In order to improve the performance of voltage source converter-high voltage direct current (VSC-HVDC) system, we propose an improved auto-disturbance rejection control (ADRC) method based on least squares support vector machines (LSSVM) in the rectifier side. Firstly, we deduce the high frequency transient mathematical model of VSC-HVDC system. Then we investigate the ADRC and LSSVM principles. We ignore the tracking differentiator in the ADRC controller aiming to improve the system dynamic response speed. On this basis, we derive the mathematical model of ADRC controller optimized by LSSVM for direct current voltage loop. Finally we carry out simulations to verify the feasibility and effectiveness of our proposed control method.

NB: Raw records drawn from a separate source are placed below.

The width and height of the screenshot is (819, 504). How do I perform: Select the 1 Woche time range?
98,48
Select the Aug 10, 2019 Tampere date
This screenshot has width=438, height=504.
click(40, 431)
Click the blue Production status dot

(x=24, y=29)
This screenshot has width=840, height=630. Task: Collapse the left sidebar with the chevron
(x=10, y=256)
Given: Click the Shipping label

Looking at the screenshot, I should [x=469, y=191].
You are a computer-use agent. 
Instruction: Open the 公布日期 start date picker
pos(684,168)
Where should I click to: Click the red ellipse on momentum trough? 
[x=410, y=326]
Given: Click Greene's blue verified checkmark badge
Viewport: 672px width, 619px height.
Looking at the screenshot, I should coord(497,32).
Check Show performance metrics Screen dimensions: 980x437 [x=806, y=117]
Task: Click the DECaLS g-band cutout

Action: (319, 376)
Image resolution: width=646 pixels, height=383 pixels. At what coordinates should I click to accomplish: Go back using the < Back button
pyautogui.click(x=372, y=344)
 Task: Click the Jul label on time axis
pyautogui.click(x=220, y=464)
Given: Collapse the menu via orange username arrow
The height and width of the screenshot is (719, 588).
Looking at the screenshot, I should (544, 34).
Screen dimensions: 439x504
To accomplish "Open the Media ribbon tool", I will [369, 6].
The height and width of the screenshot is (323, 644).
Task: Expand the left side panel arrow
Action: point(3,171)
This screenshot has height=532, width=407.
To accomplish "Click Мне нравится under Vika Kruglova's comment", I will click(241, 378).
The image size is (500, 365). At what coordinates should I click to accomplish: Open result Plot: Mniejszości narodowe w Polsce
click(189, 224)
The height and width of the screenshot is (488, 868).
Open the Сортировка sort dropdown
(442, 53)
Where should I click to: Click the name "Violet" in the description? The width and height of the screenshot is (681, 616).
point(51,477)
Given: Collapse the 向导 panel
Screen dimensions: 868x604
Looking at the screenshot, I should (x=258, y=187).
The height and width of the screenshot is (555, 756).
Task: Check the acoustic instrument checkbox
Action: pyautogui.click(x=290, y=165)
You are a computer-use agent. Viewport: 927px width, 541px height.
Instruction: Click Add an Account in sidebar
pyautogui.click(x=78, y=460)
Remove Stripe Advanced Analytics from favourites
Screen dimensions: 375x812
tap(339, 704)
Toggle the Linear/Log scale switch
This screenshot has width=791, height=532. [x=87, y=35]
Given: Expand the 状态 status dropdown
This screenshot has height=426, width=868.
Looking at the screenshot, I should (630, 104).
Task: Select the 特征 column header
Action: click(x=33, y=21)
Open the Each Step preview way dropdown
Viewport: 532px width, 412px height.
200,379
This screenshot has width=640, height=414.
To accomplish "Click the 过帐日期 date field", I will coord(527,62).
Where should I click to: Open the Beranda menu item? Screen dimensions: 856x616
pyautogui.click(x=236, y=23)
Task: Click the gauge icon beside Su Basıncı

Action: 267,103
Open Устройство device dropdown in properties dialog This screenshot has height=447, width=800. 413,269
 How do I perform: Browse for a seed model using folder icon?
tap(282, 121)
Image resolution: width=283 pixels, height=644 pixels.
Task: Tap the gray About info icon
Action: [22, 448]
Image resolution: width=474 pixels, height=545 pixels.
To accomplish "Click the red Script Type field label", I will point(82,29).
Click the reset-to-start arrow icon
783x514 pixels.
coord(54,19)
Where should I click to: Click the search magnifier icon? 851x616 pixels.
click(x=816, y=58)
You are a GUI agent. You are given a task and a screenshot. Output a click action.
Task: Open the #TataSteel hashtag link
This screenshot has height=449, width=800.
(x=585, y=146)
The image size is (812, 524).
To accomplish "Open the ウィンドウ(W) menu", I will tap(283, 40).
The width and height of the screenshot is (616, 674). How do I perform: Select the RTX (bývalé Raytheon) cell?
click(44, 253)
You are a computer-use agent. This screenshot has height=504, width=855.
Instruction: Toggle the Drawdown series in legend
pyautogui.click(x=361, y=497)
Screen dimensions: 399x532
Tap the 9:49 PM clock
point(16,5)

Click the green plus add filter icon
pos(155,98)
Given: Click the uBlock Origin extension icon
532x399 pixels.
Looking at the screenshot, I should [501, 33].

In addition, we employ the time-frequency representation methods, i.e., Wigner-Ville distribution (WVD) and adaptive optimal kernel (AOK) time-frequency representation, to demonstrate our proposed method performs better than the traditional method from the perspective of energy distribution in time and frequency plane.

Suggested Citation

  • Ying-Pei Liu & Hai-Ping Liang & Zhong-Ke Gao, 2015. "The Application of Auto-Disturbance Rejection Control Optimized by Least Squares Support Vector Machines Method and Time-Frequency Representation in Voltage Source Converter-High Voltage Direct Curren," PLOS ONE, Public Library of Science, vol. 10(6), pages 1-27, June.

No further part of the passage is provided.